• _What is needed_:
Please revise the items below, replacing "button" with "control" and keeping everything else the same. Leave the pictures out of your answer.

• _Entries supplied_:
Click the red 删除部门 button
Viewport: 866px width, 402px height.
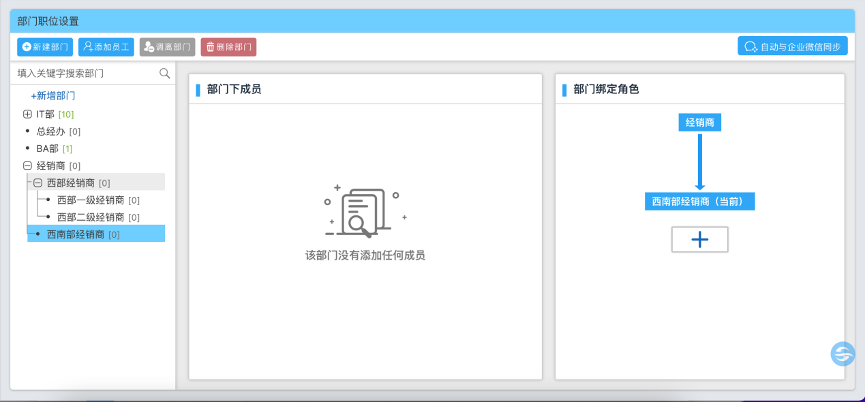point(228,47)
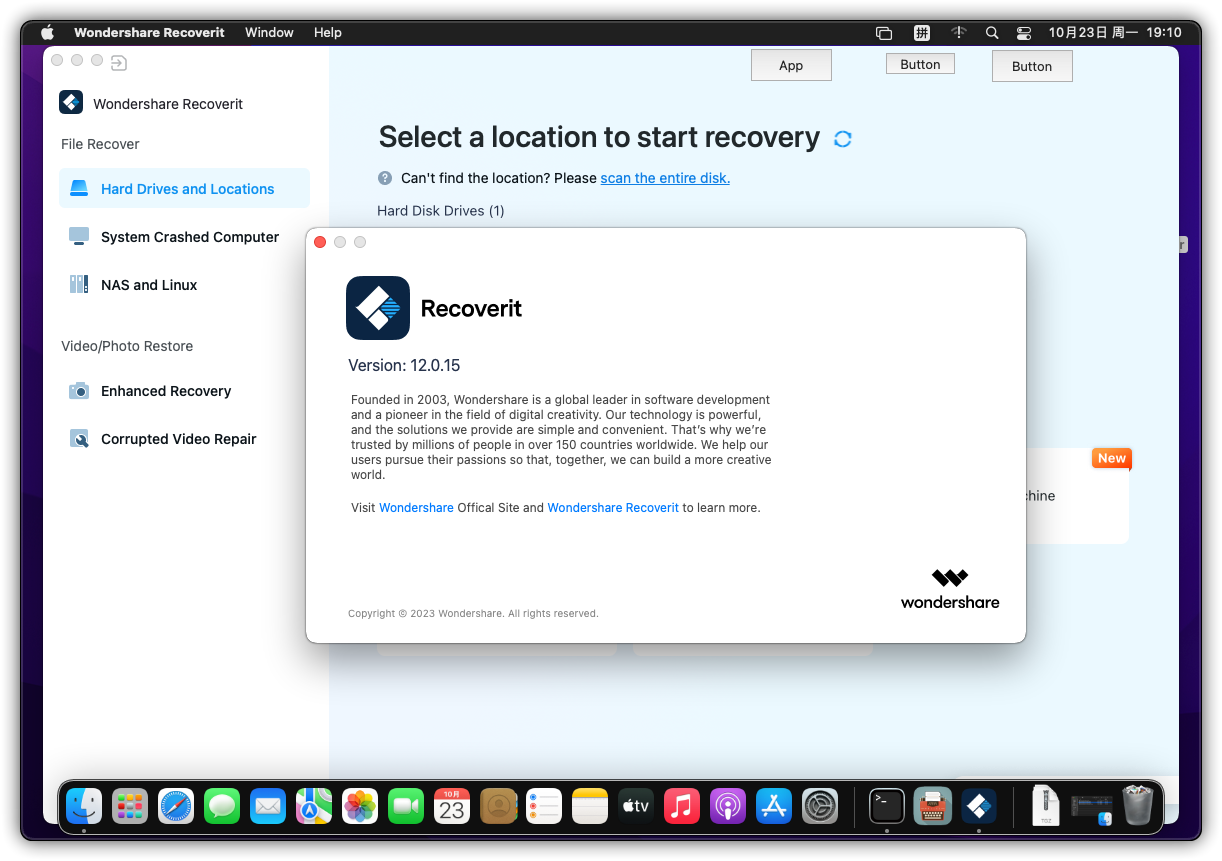
Task: Follow the Wondershare Recoverit link in dialog
Action: (x=613, y=508)
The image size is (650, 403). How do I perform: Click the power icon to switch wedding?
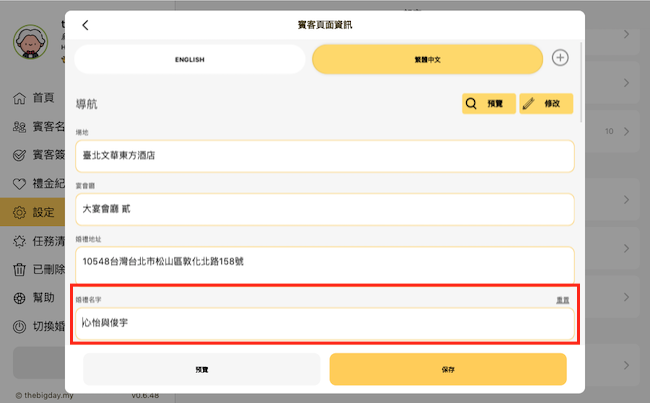coord(19,327)
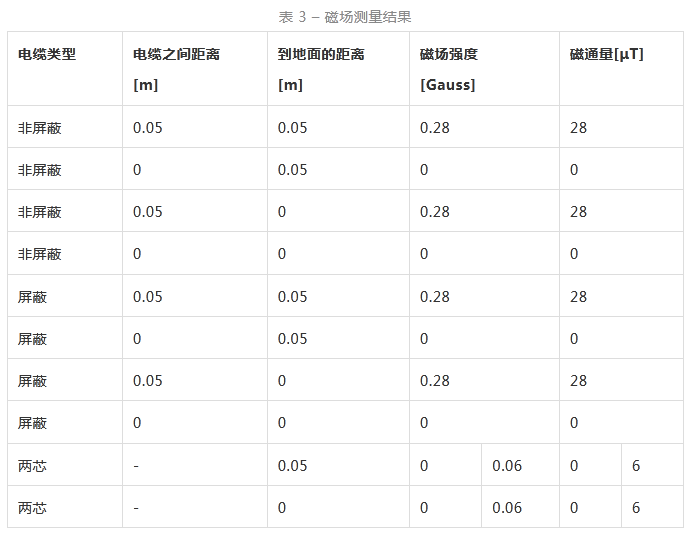691x535 pixels.
Task: Select the last 非屏蔽 row label
Action: pyautogui.click(x=40, y=254)
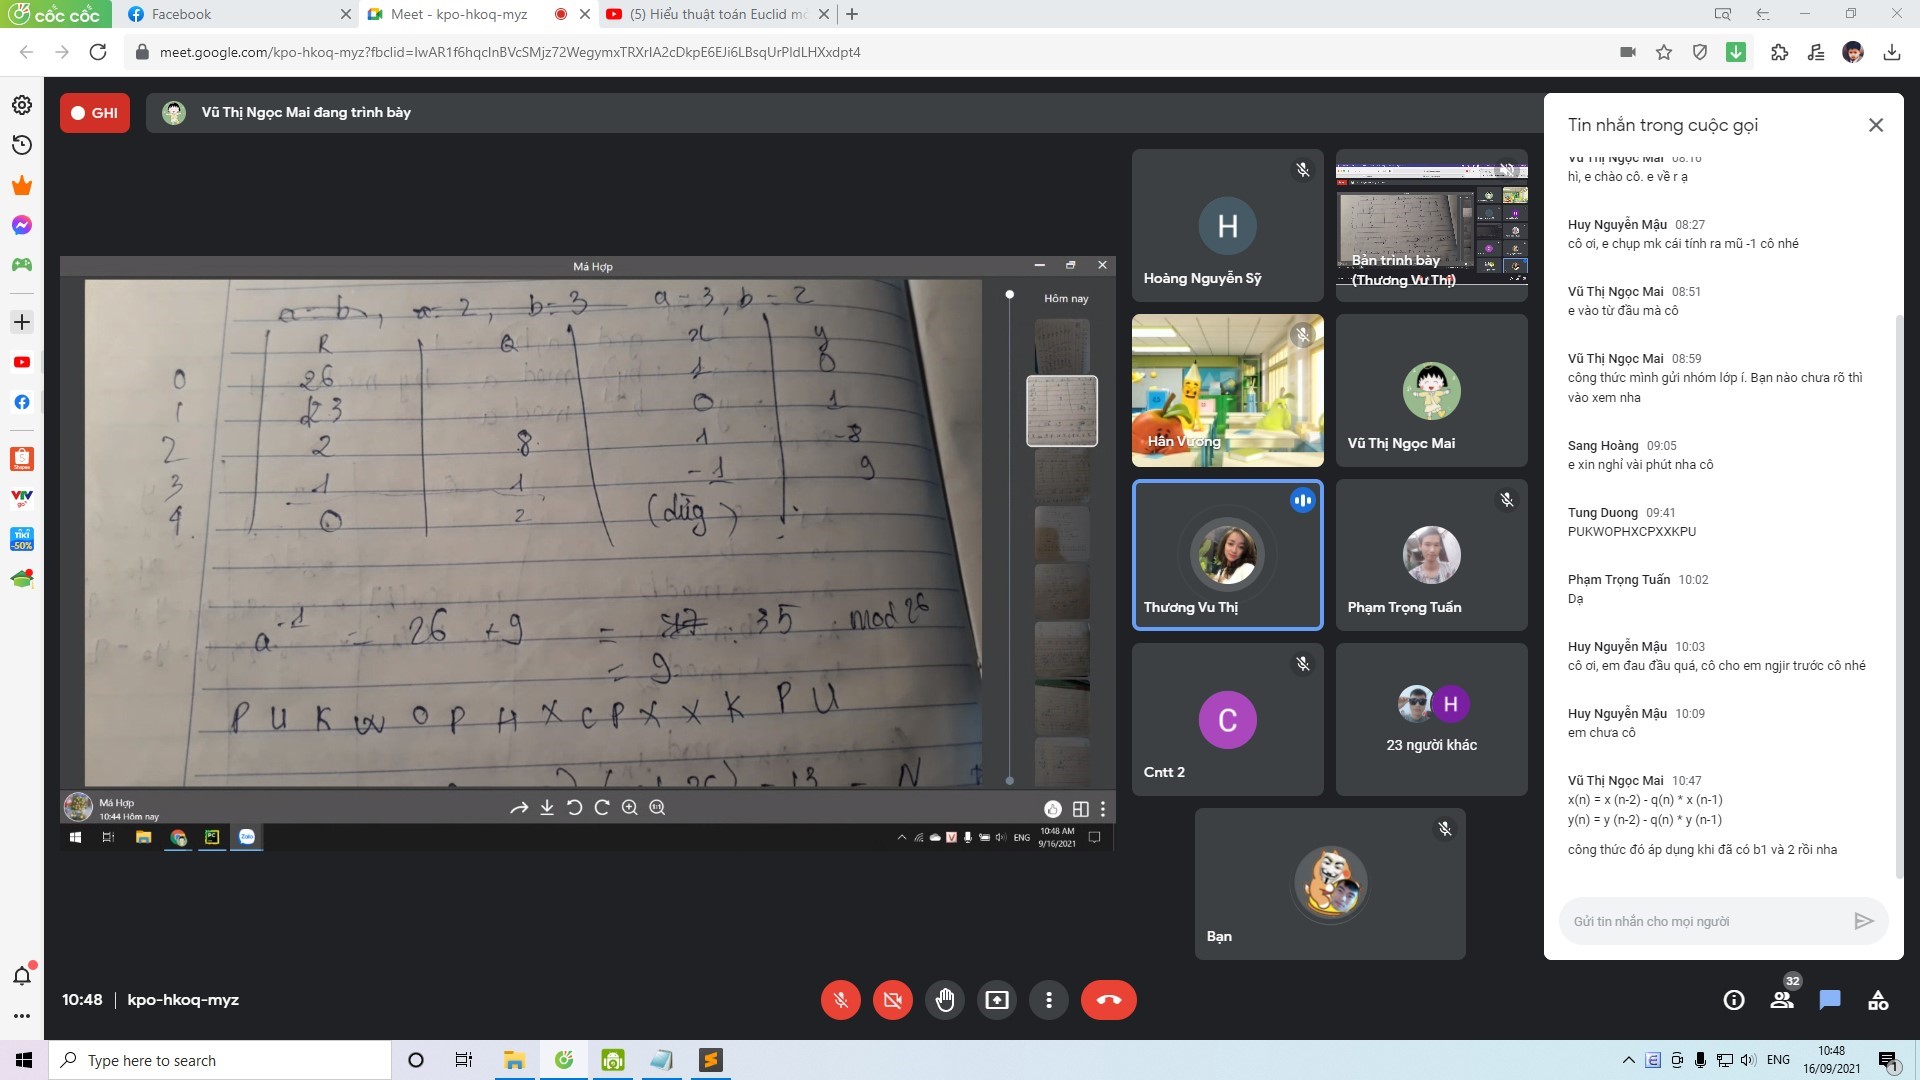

• _Output of the exercise_:
Click the red 删除部门 control
Viewport: 866px width, 402px height.
point(228,47)
Task: Follow the Wondershare Recoverit link in dialog
Action: (x=613, y=508)
The image size is (650, 403). How do I perform: Click the power icon to switch wedding?
coord(19,327)
691x535 pixels.
Task: Select the last 非屏蔽 row label
Action: pyautogui.click(x=40, y=254)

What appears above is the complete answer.